[Start of section]

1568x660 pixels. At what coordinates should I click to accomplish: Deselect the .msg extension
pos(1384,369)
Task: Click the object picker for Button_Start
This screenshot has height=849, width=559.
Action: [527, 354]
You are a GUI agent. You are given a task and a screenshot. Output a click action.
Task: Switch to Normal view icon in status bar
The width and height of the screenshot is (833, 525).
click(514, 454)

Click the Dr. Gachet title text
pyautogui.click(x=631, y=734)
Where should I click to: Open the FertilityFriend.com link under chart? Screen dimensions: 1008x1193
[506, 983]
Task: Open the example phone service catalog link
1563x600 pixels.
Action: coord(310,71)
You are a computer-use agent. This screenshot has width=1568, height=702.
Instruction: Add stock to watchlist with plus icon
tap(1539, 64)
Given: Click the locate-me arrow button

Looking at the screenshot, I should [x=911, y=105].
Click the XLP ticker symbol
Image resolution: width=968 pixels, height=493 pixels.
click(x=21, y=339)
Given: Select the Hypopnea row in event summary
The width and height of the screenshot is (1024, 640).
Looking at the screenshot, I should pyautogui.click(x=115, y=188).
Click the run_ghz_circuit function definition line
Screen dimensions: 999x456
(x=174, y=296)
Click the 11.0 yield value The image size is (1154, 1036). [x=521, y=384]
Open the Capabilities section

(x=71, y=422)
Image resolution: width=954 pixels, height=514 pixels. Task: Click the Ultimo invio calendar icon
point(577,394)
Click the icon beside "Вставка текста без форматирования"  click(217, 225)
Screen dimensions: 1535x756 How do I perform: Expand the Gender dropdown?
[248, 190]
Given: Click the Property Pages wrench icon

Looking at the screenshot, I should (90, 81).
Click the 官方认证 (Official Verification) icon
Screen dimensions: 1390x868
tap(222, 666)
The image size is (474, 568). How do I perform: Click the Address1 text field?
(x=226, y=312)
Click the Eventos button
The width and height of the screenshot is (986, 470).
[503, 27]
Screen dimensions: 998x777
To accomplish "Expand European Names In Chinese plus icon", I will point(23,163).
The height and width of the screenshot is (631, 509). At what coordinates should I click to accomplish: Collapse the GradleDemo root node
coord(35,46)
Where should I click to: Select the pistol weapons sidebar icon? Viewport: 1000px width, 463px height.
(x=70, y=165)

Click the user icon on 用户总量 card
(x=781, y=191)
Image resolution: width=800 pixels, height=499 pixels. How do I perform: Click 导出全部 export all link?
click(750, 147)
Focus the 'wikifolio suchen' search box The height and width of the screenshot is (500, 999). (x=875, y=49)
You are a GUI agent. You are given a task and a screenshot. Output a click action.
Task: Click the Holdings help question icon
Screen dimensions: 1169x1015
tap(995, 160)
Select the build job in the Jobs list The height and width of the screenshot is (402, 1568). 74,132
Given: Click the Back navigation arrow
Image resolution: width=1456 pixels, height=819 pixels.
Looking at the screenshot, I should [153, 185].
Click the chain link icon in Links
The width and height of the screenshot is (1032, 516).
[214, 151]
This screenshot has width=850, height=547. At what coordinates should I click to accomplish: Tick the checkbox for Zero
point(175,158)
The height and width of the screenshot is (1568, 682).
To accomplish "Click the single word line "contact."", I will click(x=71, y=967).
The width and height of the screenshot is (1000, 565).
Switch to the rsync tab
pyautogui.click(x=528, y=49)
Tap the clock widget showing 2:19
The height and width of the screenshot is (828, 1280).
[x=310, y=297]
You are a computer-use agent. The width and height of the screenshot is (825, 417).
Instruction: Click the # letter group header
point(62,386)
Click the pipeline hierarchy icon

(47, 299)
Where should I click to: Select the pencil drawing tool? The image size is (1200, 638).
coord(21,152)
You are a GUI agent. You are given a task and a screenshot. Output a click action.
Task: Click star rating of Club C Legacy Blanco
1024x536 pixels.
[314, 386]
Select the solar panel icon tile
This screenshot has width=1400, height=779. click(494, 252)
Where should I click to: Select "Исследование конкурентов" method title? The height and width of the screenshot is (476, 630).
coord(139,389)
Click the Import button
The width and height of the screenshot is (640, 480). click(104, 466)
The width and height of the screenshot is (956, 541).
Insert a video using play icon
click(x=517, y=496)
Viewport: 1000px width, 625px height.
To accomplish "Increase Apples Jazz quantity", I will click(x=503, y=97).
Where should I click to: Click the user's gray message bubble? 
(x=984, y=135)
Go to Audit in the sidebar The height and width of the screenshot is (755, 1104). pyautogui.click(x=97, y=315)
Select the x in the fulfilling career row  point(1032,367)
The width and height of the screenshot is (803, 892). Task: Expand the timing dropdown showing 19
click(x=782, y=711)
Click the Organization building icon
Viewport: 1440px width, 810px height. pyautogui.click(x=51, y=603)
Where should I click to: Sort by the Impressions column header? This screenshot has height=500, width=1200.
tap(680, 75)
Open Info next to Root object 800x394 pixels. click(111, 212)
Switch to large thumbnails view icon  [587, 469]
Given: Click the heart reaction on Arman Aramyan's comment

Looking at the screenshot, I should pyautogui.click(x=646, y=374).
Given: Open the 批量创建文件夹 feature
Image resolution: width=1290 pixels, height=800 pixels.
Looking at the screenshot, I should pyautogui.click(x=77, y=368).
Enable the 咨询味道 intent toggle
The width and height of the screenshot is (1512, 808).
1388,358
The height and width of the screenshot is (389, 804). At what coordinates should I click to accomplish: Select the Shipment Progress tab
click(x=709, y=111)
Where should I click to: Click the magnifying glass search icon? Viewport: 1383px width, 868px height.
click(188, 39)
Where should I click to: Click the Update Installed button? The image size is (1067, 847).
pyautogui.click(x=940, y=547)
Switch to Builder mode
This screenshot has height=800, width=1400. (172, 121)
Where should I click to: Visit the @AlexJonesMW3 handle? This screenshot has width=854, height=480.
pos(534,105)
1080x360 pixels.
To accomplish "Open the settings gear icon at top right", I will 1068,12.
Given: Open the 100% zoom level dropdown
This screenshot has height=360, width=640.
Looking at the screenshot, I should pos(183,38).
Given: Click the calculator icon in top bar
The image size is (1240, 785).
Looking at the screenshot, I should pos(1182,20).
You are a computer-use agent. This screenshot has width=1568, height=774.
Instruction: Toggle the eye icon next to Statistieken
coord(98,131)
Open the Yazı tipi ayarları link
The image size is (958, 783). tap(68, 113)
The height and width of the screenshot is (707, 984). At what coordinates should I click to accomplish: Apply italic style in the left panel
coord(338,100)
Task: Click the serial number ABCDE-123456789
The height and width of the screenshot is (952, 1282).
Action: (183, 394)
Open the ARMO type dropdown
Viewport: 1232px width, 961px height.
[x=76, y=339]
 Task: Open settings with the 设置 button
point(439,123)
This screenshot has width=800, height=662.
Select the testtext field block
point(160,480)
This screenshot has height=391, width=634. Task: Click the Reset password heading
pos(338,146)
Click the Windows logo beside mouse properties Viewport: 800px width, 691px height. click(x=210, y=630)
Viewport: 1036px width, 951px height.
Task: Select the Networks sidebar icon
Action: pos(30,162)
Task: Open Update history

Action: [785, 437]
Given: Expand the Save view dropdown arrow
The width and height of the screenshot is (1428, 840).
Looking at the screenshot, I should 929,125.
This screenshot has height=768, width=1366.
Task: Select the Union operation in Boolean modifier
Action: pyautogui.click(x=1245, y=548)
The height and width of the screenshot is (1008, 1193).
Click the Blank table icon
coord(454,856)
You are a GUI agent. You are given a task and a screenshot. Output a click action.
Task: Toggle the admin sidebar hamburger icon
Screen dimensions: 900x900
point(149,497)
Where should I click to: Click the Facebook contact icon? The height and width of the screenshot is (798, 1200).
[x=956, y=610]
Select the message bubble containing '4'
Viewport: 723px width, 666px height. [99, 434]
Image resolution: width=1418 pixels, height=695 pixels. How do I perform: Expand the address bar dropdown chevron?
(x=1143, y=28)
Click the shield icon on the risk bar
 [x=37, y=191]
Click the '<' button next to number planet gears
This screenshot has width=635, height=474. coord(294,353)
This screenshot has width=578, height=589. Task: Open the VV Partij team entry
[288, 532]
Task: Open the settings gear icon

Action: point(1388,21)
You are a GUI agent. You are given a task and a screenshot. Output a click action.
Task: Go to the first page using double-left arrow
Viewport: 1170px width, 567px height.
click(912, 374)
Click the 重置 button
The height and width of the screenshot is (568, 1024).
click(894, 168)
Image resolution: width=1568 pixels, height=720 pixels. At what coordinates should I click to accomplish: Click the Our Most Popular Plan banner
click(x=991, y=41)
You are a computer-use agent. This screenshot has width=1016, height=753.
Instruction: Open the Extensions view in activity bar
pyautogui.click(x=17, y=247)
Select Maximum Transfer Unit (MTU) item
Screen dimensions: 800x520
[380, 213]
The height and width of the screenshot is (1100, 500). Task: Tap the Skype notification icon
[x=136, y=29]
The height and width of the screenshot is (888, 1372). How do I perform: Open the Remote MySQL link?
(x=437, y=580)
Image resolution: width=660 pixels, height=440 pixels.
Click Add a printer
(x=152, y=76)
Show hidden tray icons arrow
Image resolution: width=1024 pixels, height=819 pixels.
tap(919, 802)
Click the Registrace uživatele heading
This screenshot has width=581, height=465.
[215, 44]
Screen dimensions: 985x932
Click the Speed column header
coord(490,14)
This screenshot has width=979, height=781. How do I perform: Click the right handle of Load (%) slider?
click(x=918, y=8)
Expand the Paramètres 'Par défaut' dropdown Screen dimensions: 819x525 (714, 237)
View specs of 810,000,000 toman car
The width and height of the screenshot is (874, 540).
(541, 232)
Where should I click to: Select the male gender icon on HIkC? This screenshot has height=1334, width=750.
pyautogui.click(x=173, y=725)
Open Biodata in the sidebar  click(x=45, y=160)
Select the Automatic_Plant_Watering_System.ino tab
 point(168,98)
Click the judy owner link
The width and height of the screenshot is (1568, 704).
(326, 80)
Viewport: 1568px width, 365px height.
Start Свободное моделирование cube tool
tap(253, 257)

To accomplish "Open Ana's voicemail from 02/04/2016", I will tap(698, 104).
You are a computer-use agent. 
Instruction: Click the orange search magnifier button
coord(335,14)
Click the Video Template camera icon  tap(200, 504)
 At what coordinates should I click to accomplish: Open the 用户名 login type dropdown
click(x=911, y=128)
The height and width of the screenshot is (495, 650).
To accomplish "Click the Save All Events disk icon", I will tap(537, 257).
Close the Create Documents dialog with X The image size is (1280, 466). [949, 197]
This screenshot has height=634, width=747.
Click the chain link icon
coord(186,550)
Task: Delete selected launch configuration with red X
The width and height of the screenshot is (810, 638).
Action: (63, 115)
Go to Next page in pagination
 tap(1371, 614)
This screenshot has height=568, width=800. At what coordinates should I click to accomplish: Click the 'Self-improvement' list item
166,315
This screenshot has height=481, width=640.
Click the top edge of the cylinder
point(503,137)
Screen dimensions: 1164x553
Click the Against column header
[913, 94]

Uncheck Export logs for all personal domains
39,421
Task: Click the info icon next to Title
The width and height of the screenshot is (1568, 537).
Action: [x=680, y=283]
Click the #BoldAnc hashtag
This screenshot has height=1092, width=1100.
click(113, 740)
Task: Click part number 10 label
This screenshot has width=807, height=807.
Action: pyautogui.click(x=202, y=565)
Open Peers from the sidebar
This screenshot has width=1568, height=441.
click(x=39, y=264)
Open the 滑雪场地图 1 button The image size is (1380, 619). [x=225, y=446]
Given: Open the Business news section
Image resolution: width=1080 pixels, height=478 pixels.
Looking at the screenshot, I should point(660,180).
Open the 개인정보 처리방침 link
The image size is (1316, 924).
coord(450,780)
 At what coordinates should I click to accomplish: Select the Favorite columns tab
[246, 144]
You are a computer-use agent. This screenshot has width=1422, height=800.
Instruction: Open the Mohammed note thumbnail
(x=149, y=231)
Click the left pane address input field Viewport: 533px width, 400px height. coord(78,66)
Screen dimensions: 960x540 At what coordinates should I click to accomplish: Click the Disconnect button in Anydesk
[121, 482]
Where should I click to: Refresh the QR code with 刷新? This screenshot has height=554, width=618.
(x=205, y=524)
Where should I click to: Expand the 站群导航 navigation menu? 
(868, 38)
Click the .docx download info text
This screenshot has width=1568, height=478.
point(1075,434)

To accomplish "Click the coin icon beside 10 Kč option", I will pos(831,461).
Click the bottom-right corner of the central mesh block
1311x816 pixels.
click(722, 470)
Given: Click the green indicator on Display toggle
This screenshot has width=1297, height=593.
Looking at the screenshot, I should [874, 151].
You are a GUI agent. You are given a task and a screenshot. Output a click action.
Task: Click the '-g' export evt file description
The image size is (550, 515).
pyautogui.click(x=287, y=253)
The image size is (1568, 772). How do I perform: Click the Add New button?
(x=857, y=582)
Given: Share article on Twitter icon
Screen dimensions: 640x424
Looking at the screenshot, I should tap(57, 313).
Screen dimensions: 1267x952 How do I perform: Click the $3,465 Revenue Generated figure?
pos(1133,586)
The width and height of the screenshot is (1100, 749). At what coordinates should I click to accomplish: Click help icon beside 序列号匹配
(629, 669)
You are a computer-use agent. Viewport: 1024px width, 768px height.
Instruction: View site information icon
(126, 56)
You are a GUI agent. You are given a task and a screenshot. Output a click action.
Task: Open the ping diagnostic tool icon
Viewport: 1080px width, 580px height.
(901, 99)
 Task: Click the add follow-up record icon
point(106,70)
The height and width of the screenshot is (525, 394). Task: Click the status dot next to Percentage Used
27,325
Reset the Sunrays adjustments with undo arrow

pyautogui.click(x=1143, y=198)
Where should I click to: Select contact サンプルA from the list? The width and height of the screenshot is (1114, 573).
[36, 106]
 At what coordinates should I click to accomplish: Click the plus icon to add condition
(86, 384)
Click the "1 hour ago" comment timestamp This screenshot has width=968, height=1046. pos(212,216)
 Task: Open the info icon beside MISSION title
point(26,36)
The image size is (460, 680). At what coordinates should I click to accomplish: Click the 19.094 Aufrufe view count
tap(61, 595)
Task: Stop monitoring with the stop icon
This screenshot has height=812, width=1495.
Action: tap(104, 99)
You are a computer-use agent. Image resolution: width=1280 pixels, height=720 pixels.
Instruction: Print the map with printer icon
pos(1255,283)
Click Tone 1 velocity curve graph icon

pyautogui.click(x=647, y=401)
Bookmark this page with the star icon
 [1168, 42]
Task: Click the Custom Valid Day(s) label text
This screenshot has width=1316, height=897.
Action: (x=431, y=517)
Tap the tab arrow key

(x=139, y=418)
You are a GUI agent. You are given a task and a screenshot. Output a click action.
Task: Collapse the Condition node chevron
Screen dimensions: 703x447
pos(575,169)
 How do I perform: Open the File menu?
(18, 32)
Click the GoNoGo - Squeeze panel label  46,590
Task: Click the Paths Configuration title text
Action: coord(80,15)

[End of section]

DIRECTIONS >> Print, without any change, the line containing "Task: Collapse the Condition node chevron" and each line after it to the end of the material.

RESPONSE FOR THIS EXERCISE >>
Task: Collapse the Condition node chevron
Screen dimensions: 703x447
pos(575,169)
 How do I perform: Open the File menu?
(18, 32)
Click the GoNoGo - Squeeze panel label  46,590
Task: Click the Paths Configuration title text
Action: coord(80,15)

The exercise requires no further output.